Comunidades rurais dos municípios de Caém e Caldeirão Grande contam agora com espaços exclusivos para multiplicação e resgate de espécies vegetais nativas e adaptadas ao clima Semiárido: os chamados Sistemas Agrícolas Resilientes. Os dois sistemas foram implantados na comunidade de Quixaba, em Caldeirão Grande, e na comunidade de Micaela, no município de Caém, respectivamente, nos dias 09 e 13 de abril. A ação vem fortalecer o trabalho das/os guardiãs/ões de sementes crioulas.
A iniciativa é do Pró-Semiárido, projeto do Governo do Estado, executado pela Companhia de Desenvolvimento e Ação Regional (CAR), por meio da Secretaria de Desenvolvimento Rural (SDR), em parceria com a Cooperativa Mista de Produção e Comercialização Camponesa da Bahia (CPC Bahia), que está ligada ao Movimento dos Pequenos Agricultores (MPA). A ação conta com o cofinanciamento do Fundo Internacional de desenvolvimento Agrícola (Fida) e o apoio da Embrapa Semiárido.

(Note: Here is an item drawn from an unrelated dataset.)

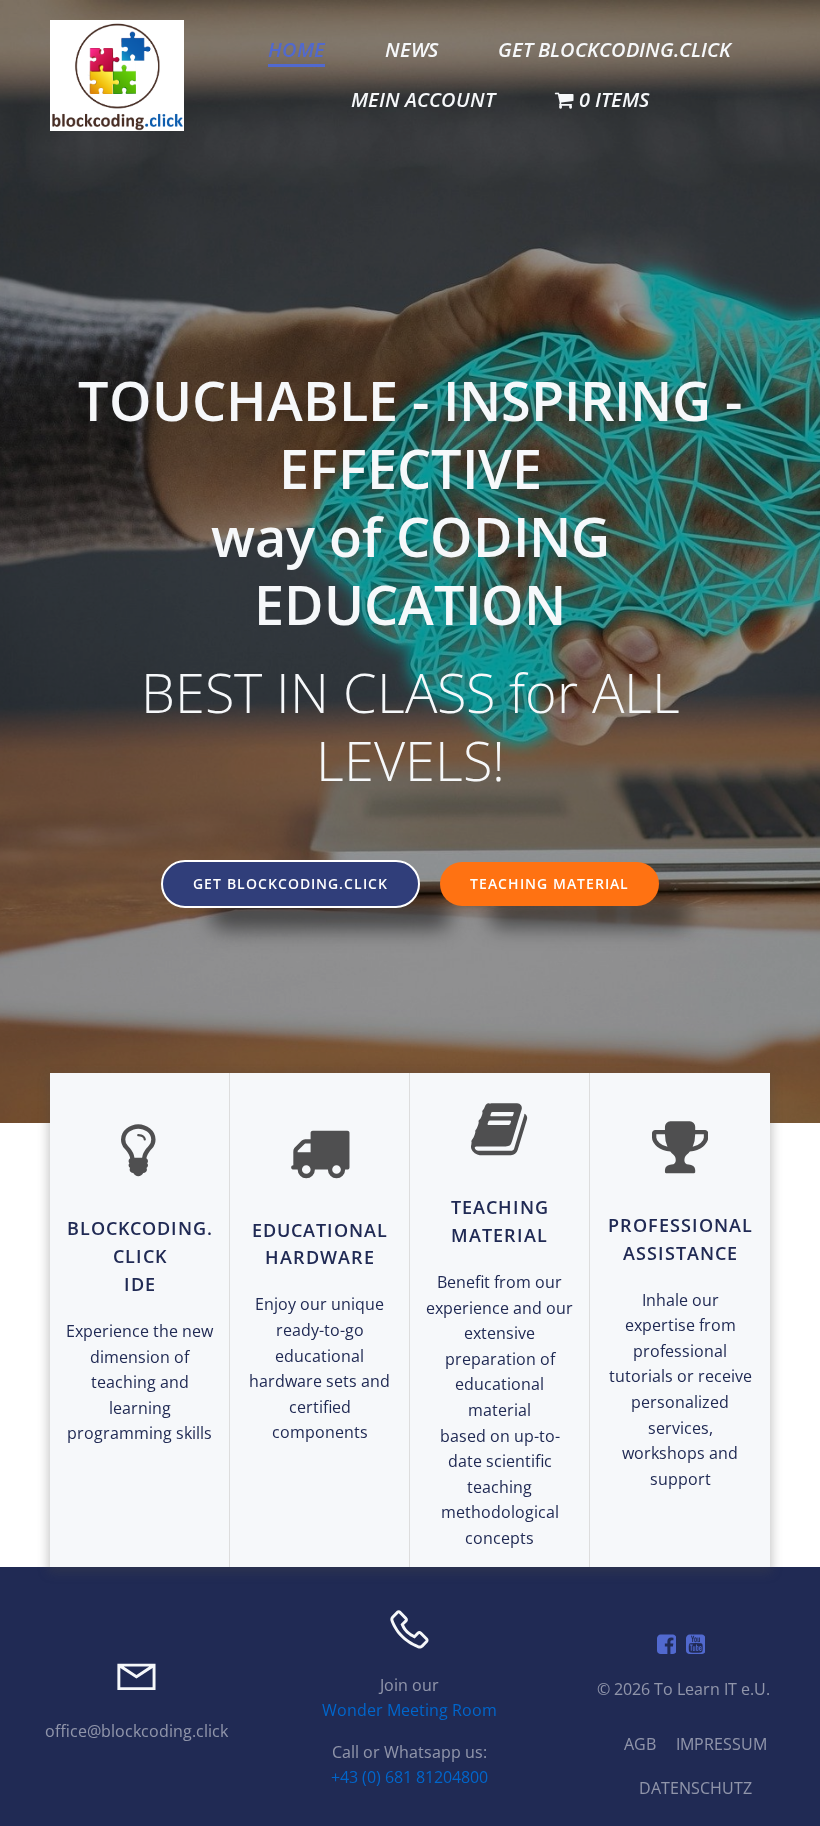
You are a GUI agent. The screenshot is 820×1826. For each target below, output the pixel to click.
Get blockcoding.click (614, 49)
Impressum (721, 1744)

“Com isso, será possível seguir no trabalho de resgate de sementes de espécies nativas, algumas das quais quase extintas. Esse campo possibilitará aumentar a quantidade e diversidade destas que depois serão disponibilizadas para multiplicação. O projeto pretende também incentivar a criação de uma Rede de Sementes Crioulas, aumentando assim a conexão entre camponesas e camponeses e possibilitando a troca de sementes e de saberes que fortaleça o território e fomente a soberania alimentar”, afirma a nota publicada pelo MPA.
Os Sistemas Agrícolas Resilientes são campos biodiversos, compostos por diferentes variedades de plantas, frutíferas, forrageiras e grãos, tanto para uso na alimentação humana, a exemplo do feijão, milho e fava, quanto para usos na alimentação de animais, como a palma, leucena, gliricídia, moringa e outras plantas forrageiras.